Quote every line of the listing below word for word, leaving out the pictures.

Source data
--- BEGIN ---
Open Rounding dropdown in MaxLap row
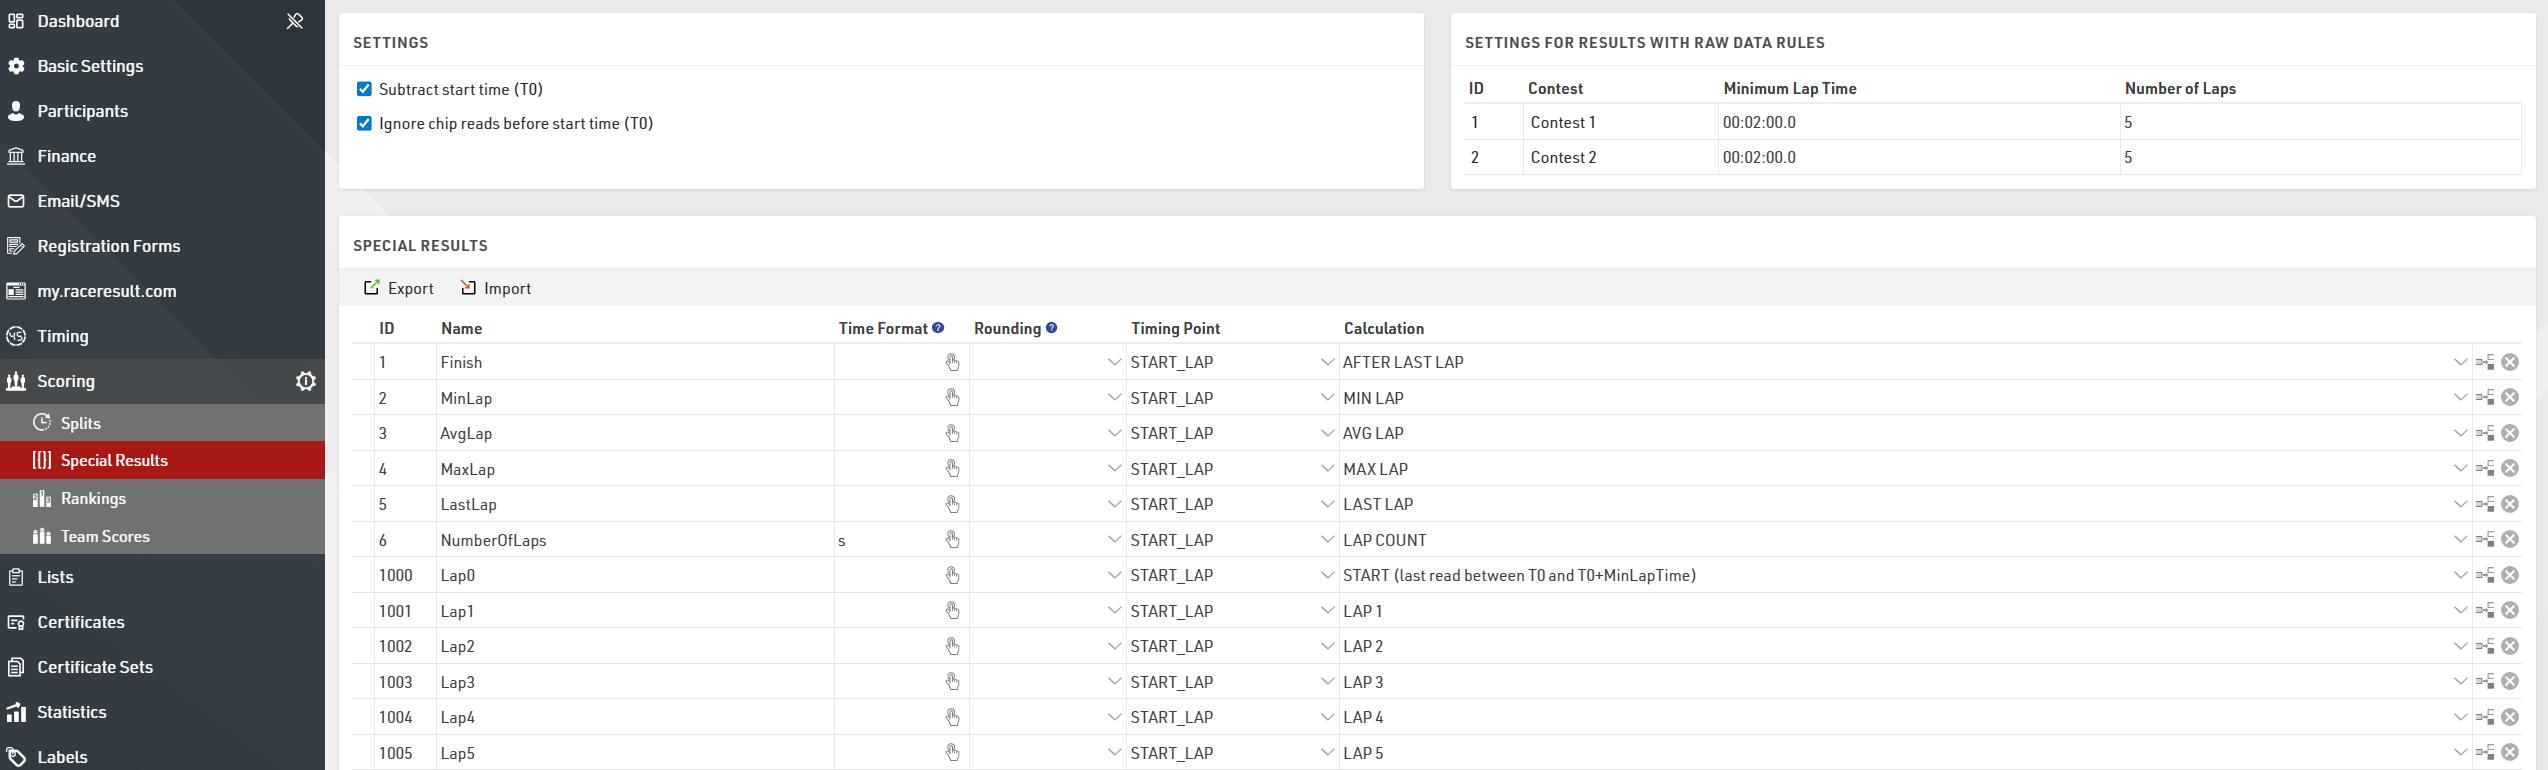The image size is (2548, 770). (1113, 469)
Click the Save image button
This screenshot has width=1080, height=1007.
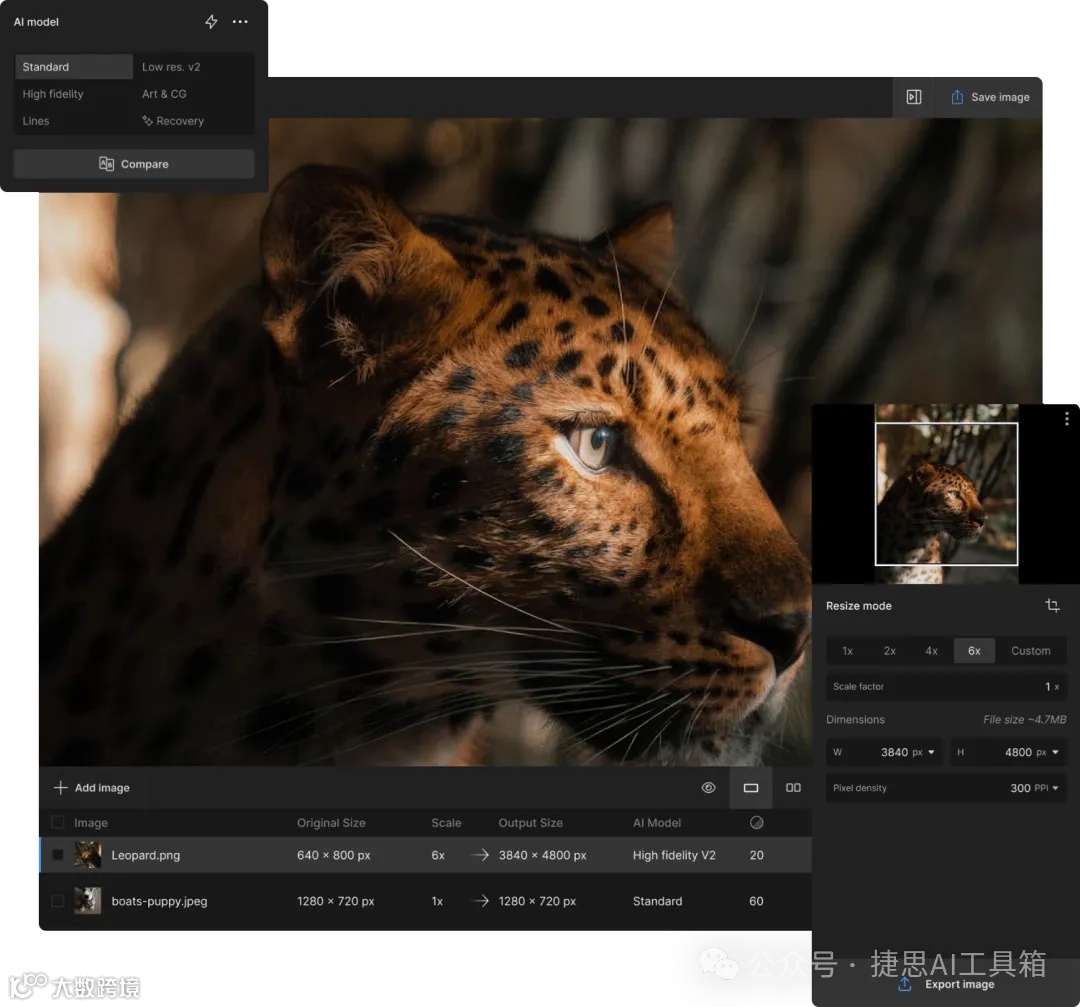989,97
--- END ---
Solution to this problem:
Open Rounding dropdown in MaxLap row
The image size is (2548, 770). (1113, 469)
Click the Save image button
This screenshot has width=1080, height=1007.
989,97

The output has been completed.